━━━━━ Quoted text ━━━━━
And so the apostle Paul, Acts, chapter 9. How many of you remember Acts, chapter 9? The apostle Paul is on the road to Damascus; let me remind you we’re actually studying through the book of Acts, we’ve just taken a short detour through the book of Romans. [laughter] Short detour. Acts, chapter 9, Saul of Tarsus, who would become Paul the apostle, is on his way to the city of Damascus, with letters from the chief priest to find anyone who was a follower of the Way, that is a Christian, a follower of Jesus, that he might bring them back bound to Jerusalem. And as he’s approaching the city, at about noonday, a bright light flashes in the sky; he falls to the ground and hears a voice from heaven, Jesus, saying, “Saul, Saul, why are you persecuting Me?” He has this discourse with Jesus, and he’s an instant convert to Christ. And then, the law of God now takes on a completely new meaning to this guy. He now begins to comprehend the scriptures in a different way; because the Lord enlightened his understanding. Luke, chapter 24, verse 45, there it says that Jesus “opened the understanding of His apostles, that they might understand”, or comprehend, “the Scriptures.” They grew up with the Scriptures; they’d heard this their entire lives; and then Jesus, after His resurrection, He opens their eyes, and they comprehend what it means. For the first time, the spiritual nature of the law of God and the word of God, it now touches them at the deepest level.
And this is what Jesus did in His ministry, was He opened peoples’ understanding to what the word of God really meant. When He says to them in Matthew, chapter 5, “You have heard that it has been said of them of old time, ‘You shall not commit adultery.’ But I say to you that if anyone looks upon a woman to lust after her, he has committed adultery with her in his heart.”
“You have heard that it has been said of them of old time, ‘You shall not murder.’ But I say unto you, if you hate someone without cause, you have murdered them in your heart.”
━━━━━ Material shown ━━━━━
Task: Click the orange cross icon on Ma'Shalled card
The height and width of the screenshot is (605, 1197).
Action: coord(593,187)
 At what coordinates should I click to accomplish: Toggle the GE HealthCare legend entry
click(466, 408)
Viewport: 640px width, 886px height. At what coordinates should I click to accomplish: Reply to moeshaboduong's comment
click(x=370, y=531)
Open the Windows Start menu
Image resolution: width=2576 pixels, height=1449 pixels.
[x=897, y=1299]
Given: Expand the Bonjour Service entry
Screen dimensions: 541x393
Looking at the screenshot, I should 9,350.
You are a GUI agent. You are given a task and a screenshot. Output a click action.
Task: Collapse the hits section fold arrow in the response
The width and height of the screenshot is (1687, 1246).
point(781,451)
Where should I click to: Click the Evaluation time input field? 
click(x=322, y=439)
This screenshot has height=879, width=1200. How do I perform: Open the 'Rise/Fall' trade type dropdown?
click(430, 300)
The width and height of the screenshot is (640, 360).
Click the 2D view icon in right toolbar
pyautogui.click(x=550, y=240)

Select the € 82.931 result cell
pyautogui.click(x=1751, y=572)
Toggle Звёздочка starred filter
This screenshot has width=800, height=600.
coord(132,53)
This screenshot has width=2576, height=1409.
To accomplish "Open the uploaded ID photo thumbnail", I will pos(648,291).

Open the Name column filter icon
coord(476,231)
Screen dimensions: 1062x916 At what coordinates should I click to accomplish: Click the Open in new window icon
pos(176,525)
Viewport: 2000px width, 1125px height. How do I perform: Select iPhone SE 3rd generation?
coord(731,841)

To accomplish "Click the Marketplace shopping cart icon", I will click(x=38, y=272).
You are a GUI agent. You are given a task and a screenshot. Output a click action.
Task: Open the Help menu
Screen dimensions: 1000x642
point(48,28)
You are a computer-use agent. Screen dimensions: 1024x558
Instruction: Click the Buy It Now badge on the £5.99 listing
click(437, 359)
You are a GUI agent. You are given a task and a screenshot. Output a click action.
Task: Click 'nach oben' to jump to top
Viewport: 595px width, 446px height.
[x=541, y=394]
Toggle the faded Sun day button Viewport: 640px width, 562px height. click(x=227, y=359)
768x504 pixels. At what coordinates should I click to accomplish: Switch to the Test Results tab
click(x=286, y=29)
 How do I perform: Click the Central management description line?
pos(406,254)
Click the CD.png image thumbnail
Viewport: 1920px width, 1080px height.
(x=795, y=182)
━━━━━
_What to work on_
1/ Answer these questions from the sermon excerpt:
(a) From whom did Saul carry letters on his way to Damascus?
(b) At about what time of day did the bright light flash in the sky?
(c) In the paragraph beginning "“You have heard that it has been said of them of old time, ‘You shall not murder.’", what does hating someone without cause amount to?
2/ Condense the sermon excerpt's paragraph beginning "And this is what Jesus did in His ministry" into one or two shorter sentences that keep its main facts.
Rely only on the sermon excerpt, not on the records.

_Answers to the problems_
1/
(a) From the chief priest.
(b) At about noonday.
(c) Murdering them in your heart.

2/ In His ministry, Jesus opened people's understanding of what God's word really meant. In Matthew 5, for example, He taught that beyond the old command against adultery, anyone who looks on a woman with lust has already committed adultery with her in his heart.